10. The rotor assembly of claim 7, further comprising a first shaft coupling the first motor to the first rotor and a second shaft coupling the second motor to the second rotor, wherein the first and second shafts are concentric.

11. The rotor assembly of claim 7, wherein the first and second motors are adjacent along the common axis, such that the first and second blades are arranged at one side of the rotor assembly and the first and second motors are arranged at an opposite side of the rotor assembly.

12. The rotor assembly of claim 7, further comprising a mechanical interlock configured to couple the first motor to the second rotor when the differential phase angle reaches a predetermined value.

13. The rotor assembly of claim 5, wherein the first and second blades are fixed-pitch blades.

14. The rotor assembly of claim 5, wherein the first and second blades differ in length.

15. An aircraft, comprising:

a forward thruster; and

at least one rotor assembly including

first and second rotors rotatable about a common axis synchronously and with respect to each other, the first rotor having a first pair of blades extending radially in opposite directions from the common axis, the second rotor having a second pair of blades longitudinally offset from the first pair of blades along the common axis and extending radially in opposite directions from the common axis, and

a drive assembly operatively coupled to the first and second rotors and configured to controllably vary, during continuous rotation of the first and second rotors, a differential phase angle separating the first pair of blades and the second pair of blades, such that the differential phase angle is substantially 180/N degrees during takeoff and landing of the aircraft, and the differential phase angle is substantially 0 degrees during cruising flight of the aircraft, where Nis a number of rotors in the rotor assembly.

16. The aircraft of claim 15, wherein the drive assembly includes first and second motors configured to rotate, respectively, the first and second rotors.
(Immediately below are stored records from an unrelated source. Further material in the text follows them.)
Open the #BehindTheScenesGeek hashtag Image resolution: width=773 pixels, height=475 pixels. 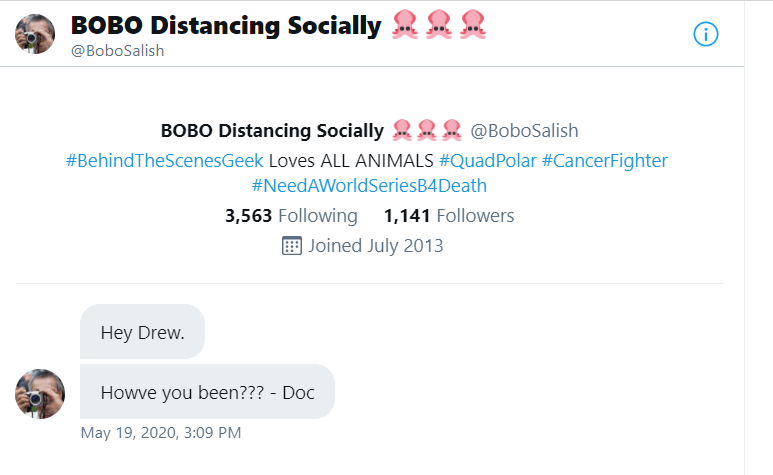[x=165, y=160]
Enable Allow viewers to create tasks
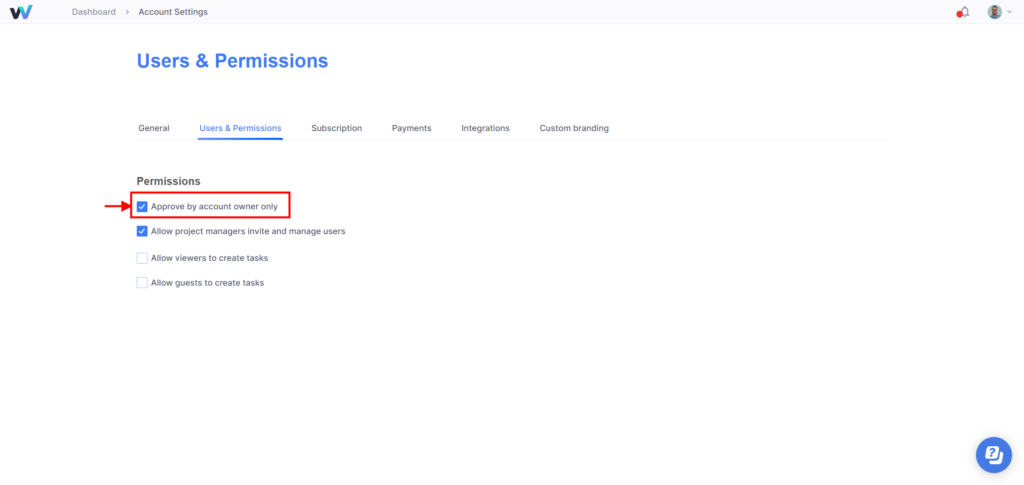 tap(142, 258)
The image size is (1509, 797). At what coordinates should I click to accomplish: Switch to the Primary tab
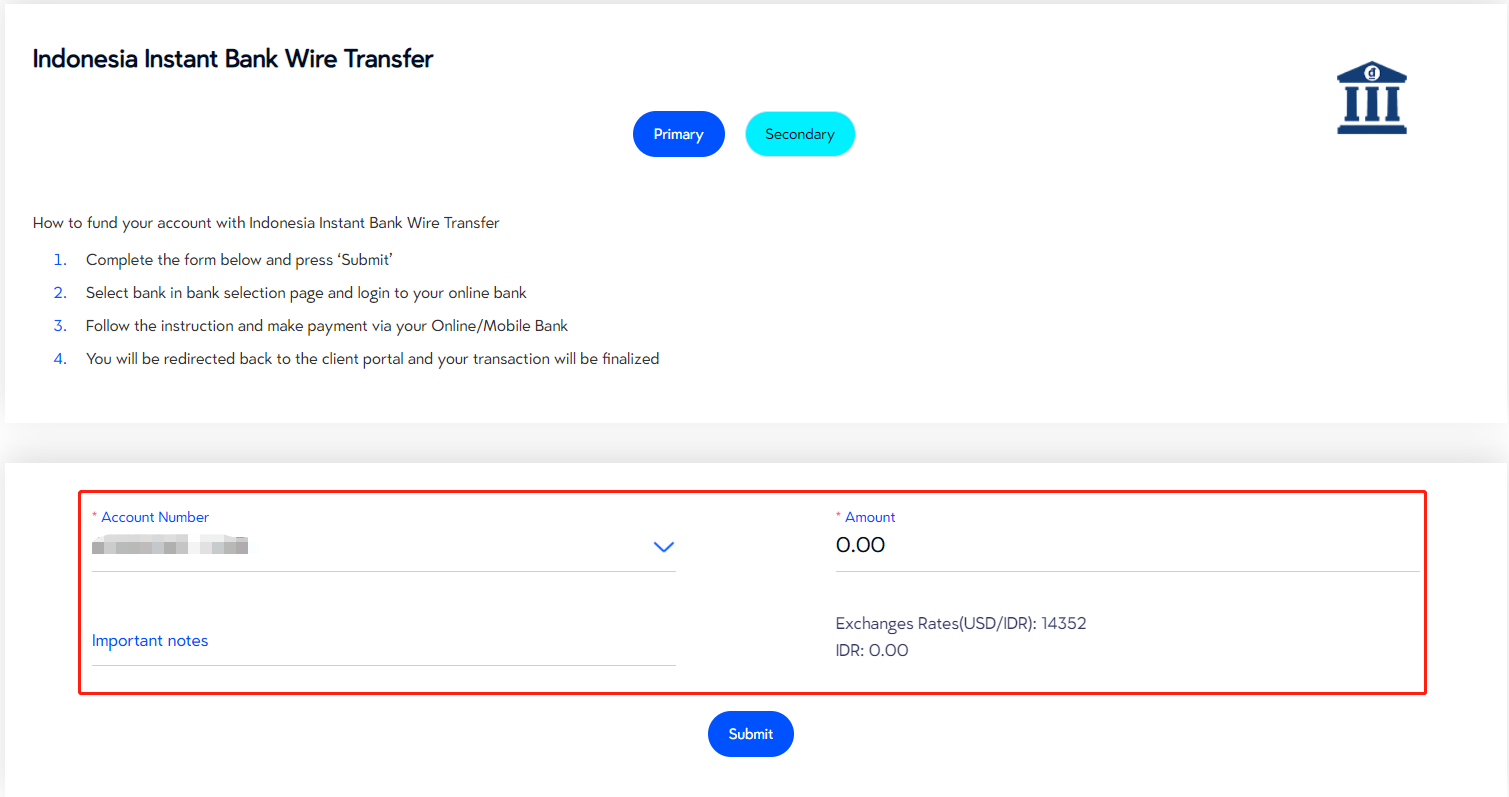(x=679, y=134)
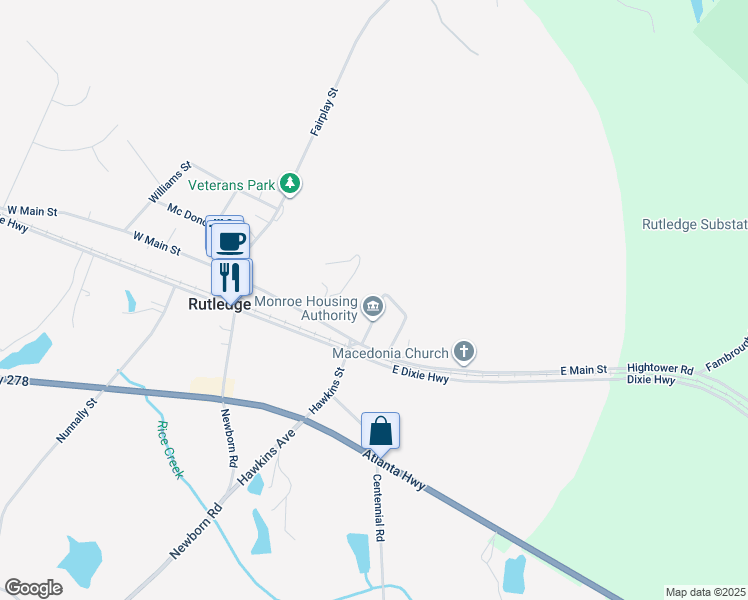The width and height of the screenshot is (748, 600).
Task: Click the Fairplay St road label
Action: pos(324,112)
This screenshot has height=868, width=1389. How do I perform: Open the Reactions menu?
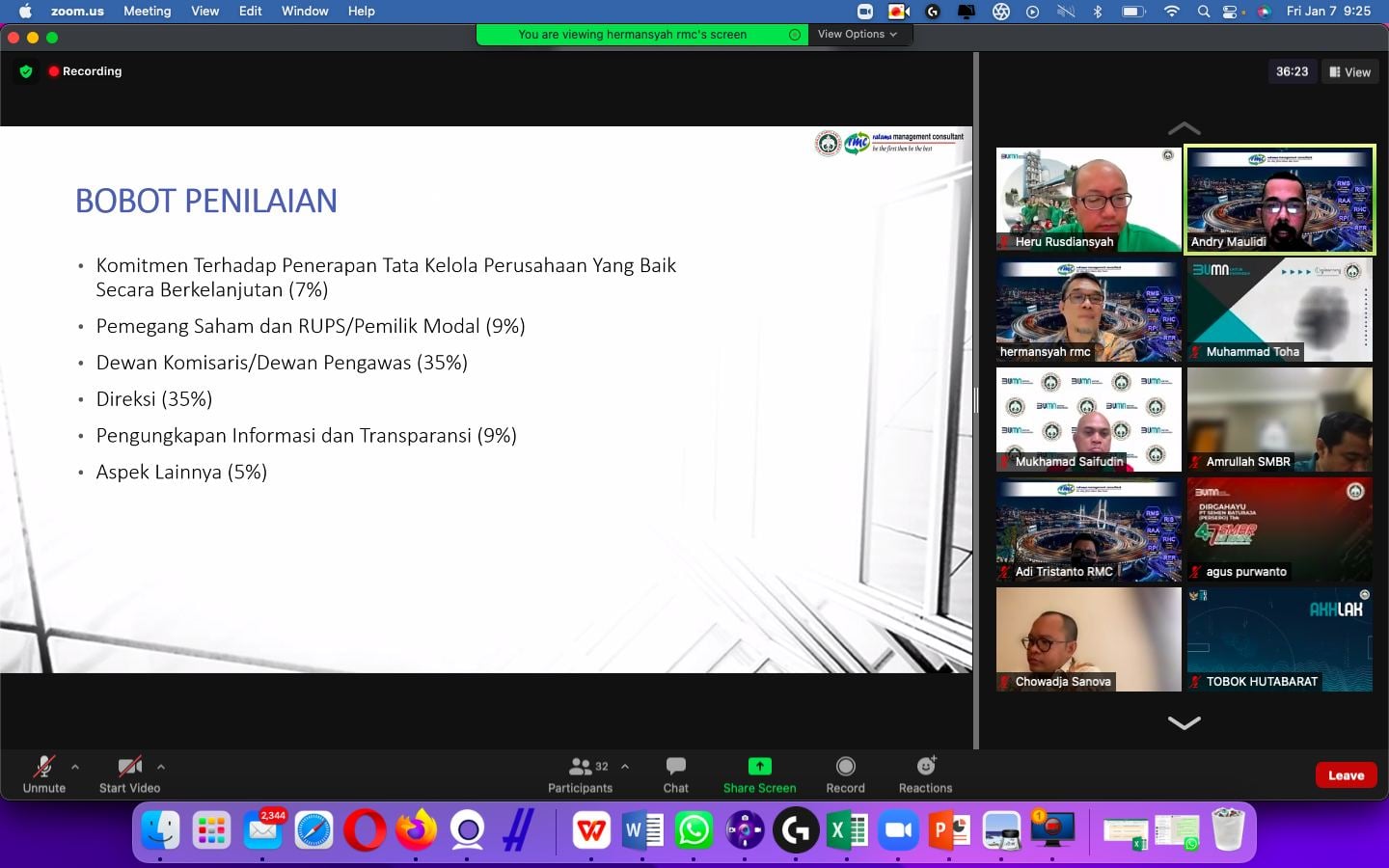click(925, 767)

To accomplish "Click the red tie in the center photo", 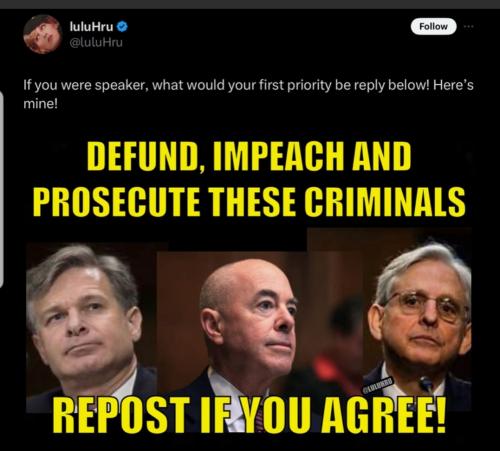I will [259, 415].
17. The aircraft of claim 16, further comprising a mechanical interlock configured to limit the differential phase angle, thereby allowing the first electric motor to rotate the second rotor or the second electric motor to rotate the first rotor.

18. The aircraft of claim 15, wherein the number of rotors in the rotor assembly is two, and wherein the differential phase angle is substantially 90 degrees during takeoff and landing.

19. The aircraft of claim 15, wherein the differential phase angle is controllably varied in response to a wind velocity relative to the aircraft.

20. The aircraft of claim 15, further comprising an altimeter, wherein the differential phase angle is controllably varied in response to output of the altimeter.

21. The aircraft of claim 15, wherein the drive assembly is further configured to station and statically align the first pair of blades and the second pair of blades to an airmass flow direction relative to the aircraft during cruising flight of the aircraft.

22. The aircraft of claim 15, wherein the rotor assembly and the forward thruster have a fixed relative orientation.